<<<<

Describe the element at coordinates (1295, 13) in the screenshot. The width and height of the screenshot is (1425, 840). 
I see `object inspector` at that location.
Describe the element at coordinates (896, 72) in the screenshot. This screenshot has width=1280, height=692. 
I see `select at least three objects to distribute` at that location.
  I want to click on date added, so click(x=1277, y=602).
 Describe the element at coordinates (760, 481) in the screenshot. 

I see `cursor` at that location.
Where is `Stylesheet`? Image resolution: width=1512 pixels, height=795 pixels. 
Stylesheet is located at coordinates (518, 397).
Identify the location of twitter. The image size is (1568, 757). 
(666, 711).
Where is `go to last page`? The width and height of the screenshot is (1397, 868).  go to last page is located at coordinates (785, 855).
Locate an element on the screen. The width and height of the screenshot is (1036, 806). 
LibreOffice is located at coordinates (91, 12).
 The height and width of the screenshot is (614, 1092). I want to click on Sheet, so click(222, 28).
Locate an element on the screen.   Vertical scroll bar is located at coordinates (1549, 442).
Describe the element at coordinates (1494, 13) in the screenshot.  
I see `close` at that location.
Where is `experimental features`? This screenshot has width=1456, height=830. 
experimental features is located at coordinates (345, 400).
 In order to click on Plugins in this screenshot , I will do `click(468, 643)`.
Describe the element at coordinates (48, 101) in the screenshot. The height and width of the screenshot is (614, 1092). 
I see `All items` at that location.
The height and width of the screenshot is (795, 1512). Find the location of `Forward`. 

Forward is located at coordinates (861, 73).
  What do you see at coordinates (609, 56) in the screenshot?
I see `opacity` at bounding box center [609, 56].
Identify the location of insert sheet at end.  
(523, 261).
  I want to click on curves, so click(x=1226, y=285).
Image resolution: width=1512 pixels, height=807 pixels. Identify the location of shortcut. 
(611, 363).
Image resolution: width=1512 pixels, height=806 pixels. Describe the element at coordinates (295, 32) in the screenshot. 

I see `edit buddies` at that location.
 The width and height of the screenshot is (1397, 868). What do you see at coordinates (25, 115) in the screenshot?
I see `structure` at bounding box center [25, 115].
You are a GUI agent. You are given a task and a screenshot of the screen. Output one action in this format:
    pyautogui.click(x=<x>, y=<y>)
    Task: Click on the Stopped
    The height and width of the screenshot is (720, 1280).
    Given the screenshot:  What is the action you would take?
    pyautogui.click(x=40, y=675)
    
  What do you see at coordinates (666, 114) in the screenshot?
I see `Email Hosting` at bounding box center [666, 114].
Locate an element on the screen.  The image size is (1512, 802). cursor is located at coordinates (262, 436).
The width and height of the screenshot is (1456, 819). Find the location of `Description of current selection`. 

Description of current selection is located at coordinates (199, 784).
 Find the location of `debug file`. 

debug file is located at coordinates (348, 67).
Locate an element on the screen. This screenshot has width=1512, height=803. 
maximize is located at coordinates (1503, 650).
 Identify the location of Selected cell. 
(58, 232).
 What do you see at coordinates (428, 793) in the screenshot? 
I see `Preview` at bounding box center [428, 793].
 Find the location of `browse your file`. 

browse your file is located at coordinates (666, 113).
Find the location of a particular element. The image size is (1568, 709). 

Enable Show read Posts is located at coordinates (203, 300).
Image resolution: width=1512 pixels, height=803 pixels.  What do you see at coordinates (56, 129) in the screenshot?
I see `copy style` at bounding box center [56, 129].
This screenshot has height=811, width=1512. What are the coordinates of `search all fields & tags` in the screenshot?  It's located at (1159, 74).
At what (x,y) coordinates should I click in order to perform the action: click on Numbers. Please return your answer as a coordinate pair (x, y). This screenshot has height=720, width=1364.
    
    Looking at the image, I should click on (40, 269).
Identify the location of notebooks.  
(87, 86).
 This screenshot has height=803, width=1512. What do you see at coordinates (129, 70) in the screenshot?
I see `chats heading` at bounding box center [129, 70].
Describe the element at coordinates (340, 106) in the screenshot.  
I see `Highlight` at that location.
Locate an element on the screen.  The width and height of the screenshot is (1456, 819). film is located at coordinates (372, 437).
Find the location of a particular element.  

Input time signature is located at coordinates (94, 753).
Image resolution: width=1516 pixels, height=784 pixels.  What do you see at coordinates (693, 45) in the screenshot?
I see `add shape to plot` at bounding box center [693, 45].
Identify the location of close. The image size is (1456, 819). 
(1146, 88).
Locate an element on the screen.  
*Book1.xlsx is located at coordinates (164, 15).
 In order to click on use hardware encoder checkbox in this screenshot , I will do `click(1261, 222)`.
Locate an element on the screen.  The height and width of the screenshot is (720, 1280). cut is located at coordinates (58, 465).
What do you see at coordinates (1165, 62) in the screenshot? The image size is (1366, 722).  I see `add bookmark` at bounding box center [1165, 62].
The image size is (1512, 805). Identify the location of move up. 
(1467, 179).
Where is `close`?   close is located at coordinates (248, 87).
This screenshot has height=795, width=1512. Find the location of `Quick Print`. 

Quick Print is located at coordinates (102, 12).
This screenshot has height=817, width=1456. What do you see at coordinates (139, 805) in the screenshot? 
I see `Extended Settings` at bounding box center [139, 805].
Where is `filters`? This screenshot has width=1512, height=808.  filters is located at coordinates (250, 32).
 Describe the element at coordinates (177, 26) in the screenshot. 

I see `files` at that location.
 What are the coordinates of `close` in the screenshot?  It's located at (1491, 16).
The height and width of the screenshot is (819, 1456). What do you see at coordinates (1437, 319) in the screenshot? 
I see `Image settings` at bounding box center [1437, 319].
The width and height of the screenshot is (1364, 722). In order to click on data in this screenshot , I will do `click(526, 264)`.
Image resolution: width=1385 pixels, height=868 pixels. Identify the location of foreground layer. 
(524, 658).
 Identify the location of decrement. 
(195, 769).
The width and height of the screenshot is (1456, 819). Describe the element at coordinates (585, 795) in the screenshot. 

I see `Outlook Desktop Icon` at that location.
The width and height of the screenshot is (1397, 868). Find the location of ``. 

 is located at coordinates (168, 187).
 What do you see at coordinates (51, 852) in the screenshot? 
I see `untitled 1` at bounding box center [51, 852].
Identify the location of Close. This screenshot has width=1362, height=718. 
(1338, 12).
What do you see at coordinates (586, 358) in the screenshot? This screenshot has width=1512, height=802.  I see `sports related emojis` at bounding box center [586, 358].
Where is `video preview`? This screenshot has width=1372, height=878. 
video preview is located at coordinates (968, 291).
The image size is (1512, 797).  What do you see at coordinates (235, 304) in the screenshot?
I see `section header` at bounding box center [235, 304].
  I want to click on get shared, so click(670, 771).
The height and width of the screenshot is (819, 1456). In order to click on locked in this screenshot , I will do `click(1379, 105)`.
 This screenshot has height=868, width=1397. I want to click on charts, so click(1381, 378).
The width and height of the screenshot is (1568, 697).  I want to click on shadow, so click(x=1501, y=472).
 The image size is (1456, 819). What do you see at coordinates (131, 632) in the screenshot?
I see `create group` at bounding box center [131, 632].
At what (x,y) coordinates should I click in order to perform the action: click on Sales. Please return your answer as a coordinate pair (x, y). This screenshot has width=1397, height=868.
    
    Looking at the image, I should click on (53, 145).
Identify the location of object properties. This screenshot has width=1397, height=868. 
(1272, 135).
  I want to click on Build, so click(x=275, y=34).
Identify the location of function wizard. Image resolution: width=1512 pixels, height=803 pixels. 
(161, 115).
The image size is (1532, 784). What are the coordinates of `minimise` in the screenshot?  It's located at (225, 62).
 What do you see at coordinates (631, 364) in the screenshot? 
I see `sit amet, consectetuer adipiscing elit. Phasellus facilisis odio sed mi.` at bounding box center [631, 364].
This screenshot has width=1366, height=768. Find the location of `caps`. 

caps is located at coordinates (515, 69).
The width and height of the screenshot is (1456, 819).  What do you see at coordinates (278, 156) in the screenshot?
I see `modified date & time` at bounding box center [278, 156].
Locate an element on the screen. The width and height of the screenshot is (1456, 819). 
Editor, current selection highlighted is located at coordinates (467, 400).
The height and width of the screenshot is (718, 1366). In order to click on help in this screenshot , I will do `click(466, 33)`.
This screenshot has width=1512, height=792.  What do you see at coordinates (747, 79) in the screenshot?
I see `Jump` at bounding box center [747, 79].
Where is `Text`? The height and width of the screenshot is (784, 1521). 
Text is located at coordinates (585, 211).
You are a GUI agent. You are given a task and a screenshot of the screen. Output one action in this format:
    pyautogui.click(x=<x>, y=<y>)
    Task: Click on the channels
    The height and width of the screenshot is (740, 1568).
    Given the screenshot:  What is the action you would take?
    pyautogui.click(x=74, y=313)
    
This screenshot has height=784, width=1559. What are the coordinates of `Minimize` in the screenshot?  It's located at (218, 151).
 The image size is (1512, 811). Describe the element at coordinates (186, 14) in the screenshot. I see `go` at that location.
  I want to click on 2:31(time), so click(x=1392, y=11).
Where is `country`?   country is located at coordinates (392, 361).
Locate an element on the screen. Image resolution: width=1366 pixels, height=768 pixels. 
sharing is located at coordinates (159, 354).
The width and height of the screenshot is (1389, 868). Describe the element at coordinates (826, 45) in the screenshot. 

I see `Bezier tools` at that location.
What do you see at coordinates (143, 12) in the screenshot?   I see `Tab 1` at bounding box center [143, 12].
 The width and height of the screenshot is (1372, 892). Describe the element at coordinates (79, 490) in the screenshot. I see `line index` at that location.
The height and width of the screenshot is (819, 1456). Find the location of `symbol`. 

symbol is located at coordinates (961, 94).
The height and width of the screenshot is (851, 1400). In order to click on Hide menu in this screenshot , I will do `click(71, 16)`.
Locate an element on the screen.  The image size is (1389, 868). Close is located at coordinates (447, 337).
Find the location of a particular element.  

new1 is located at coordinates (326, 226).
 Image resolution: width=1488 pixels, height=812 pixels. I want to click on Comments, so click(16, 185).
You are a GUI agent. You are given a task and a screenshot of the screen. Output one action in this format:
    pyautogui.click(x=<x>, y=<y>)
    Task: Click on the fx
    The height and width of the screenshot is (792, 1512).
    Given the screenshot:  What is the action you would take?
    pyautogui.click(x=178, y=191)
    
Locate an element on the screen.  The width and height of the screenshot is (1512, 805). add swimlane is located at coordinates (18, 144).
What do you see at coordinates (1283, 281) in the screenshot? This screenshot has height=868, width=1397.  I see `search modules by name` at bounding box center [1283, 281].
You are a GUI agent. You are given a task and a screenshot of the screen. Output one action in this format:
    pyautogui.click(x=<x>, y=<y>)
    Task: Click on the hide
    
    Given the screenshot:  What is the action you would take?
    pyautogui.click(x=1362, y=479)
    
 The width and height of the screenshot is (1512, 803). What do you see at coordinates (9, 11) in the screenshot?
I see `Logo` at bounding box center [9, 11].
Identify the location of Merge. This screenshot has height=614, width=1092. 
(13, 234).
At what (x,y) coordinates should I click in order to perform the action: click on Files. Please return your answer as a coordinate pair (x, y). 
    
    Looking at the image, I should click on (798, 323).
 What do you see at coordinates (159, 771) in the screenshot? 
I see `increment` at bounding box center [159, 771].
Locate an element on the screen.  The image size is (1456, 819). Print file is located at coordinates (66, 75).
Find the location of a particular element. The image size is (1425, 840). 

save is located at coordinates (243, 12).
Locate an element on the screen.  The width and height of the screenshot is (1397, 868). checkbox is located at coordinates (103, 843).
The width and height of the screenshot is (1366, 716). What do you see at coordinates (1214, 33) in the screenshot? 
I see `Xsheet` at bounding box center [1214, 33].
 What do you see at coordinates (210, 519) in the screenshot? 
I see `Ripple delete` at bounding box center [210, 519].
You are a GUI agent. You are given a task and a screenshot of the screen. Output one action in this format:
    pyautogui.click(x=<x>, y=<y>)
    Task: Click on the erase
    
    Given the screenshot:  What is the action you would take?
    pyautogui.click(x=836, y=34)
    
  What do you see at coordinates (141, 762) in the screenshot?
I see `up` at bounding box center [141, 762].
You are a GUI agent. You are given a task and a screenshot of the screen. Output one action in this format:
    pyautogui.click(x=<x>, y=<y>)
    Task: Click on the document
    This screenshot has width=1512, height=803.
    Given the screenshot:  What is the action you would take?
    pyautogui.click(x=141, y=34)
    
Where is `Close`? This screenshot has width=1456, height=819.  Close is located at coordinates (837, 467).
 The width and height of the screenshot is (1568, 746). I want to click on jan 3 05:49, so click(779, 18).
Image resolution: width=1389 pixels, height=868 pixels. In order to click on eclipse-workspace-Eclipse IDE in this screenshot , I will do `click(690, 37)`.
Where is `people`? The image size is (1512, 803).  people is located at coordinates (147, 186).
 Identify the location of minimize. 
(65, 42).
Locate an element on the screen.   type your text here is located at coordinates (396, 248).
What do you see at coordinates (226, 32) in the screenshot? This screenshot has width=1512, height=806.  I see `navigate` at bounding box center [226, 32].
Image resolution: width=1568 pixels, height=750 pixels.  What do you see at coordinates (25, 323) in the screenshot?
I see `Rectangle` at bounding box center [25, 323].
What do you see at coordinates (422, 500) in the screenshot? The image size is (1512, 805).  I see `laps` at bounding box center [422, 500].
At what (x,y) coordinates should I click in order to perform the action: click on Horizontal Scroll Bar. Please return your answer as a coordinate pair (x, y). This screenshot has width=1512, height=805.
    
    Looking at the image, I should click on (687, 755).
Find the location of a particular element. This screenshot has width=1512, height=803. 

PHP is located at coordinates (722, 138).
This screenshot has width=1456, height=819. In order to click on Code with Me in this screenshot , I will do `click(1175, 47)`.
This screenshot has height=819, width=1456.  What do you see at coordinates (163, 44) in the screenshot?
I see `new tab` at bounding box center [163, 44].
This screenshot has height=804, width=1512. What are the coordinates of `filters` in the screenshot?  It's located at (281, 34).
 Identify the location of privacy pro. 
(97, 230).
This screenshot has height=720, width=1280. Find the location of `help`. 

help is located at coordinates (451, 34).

>>>>

▸ **WHAT TO DO**:
Which lines of the material above contain the string "filters"? Show each of them in full.

▸ **WRITTEN ANSWER**:
Where is `filters`? This screenshot has width=1512, height=808.  filters is located at coordinates (250, 32).
This screenshot has height=804, width=1512. What are the coordinates of `filters` in the screenshot?  It's located at (281, 34).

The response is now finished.